"You can teach them tricks," says a 36-year-old public-relations executive who recently had a three-month-long affair with a friend's younger brother.
"It's like walking into battle with a veteran general," says Ben of his first night with Suzanne. "There's also some magic to that feeling of 'What will I find?' There's always that when it's a new relationship, but the age thing made me even more curious. You kind of unwrap the package with your eyes half open."
He wasn't disappointed. "Older women spend more time working on those things," Ben says, choosing his words carefully to avoid getting too clinical. "Let's just say she would wax."
Jane Pratt, 39, the editor-in-chief of Jane magazine and a close observer of trends in women's lives, is expecting her first baby in December. She is engaged to the father, Andrew Shaifer, 36. Younger men run in Pratt's family. "My mom's been married three times," she says, "and always to younger guys. Her current husband is seven years younger. My grandma was married to a younger man for 70 years. It's funny: As soon as I told my family and friends I was really serious about Andrew, they asked, 'How old is he?' They were afraid I was going to go for 25, so when I said 36, there was a huge sigh of relief."
For Pratt, who has always dated younger, the appeal has everything to do with work and career. "When I started Sassy magazine, I was 23. I had a boyfriend at the time -- Bryan -- and I broke up with him. I said, 'I'm just not going to have time.' " She didn't have another serious boyfriend for years.
"I really do think it's a New York phenomenon," she says. "No one bats an eye if a woman is dating a guy ten years younger. If anything, they kind of give you the thumbs-up. I try to move around a lot so people can't see my wrinkles."
Younger men are often less threatened by a powerful career woman; in fact, all that female power can be something of a turn-on. "I like strong women who are driven," says Shaifer, a successful actor-screenwriter in his own right, who proposed to Pratt at a dinner in L.A. attended by friends Courteney Cox and David Arquette, another OWYM couple. "When we check into L'Hermitage when she's out in L.A. on business, they call me Mr. Pratt. But I'm not intimidated by it. She's the total package. My main attraction to her is because she's smarter than me."
Many career women aren't looking to fit into a man's schedule; they are looking for a man to fit into theirs. (An extreme example is Suzy Wetlaufer, the Harvard Business Review editor who installed a 22-year-old male editorial assistant in her basement, presumably for easier availability.) "Women can pick and choose," says Pratt. "They are supporting themselves, so they can go for younger, they can go for older, they can go for whatever they want."
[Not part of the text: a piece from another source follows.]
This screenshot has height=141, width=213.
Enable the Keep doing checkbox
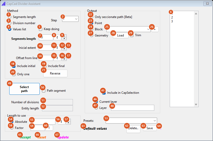[40, 29]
Oscar Blandi, the hairstylist who tends the locks of Natasha Richardson and Jennifer Connelly, has noticed that the women in his chair -- even the 50-year-olds -- are looking younger than ever, and younger men are an ever-more-frequent topic. "I grew up with the idea that men age better than women," says Candace Bushnell. "That's just not true anymore. The truth is, all the women in New York look 35!" Gyms are the churches of this youth movement, and the high priest is David Kirsch, who trains models like James King and Heidi Klum at Madison Square Club on Fifth Avenue, where the younger clients give his older clients the incentive to squeeze into their own Seven jeans. "They're very focused and disciplined," says Kirsch. "They point to the younger ones and say, 'Oh, my God, she looks great! I love her butt. How do we do that?' "
From Sela Ward to Meg Ryan to Madonna, fortysomething is the new thirtysomething, and if you don't look the part, you have only your personal trainer to blame. Madonna, as always, is a reliable Zeitgeist meter, and at 43, she is embracing the role of sexy older woman. First, there was her recent marriage to 33-year-old film director Guy Ritchie, and now Ritchie has directed her in this fall's remake of the seventies Italian classic Swept Away, in which she plays a wealthy hottie shipwrecked on a deserted island with a 31-year-old Italian working-class hunk.
"The fact that they're even making these movies is a breakthrough," says Bushnell. "A lot of Hollywood is run by men, and they want to see their fantasies. These are female fantasies -- great sex with a younger guy. It really shows that things are changing."
In real life, OWYM relationships are subject to their own unique set of stresses, and Hollywood happy endings aren't guaranteed. There's the clash over income imbalances, as when an investment banker, 41, and her younger boyfriend started talking rings. For them, the dilemma wasn't princess-cut versus round. "You can't afford the ring I want," she told him, "and I don't want the ring you can buy."
There are the mismatched cultural references that pop up at awkward moments. "My girlfriend went back to this guy's house and was looking at his CDs," says Pratt. "The first CD he bought was Pearl Jam. She was like, 'That's just too much. That's too big of a gap.' " For the younger partner, there's the fact that everything he is just now feeling, she experienced long before. "I lived in the East Village," says Ben, "but Suzanne lived in the East Village for ten years -- ten years ago. Everything I did, she'd already done."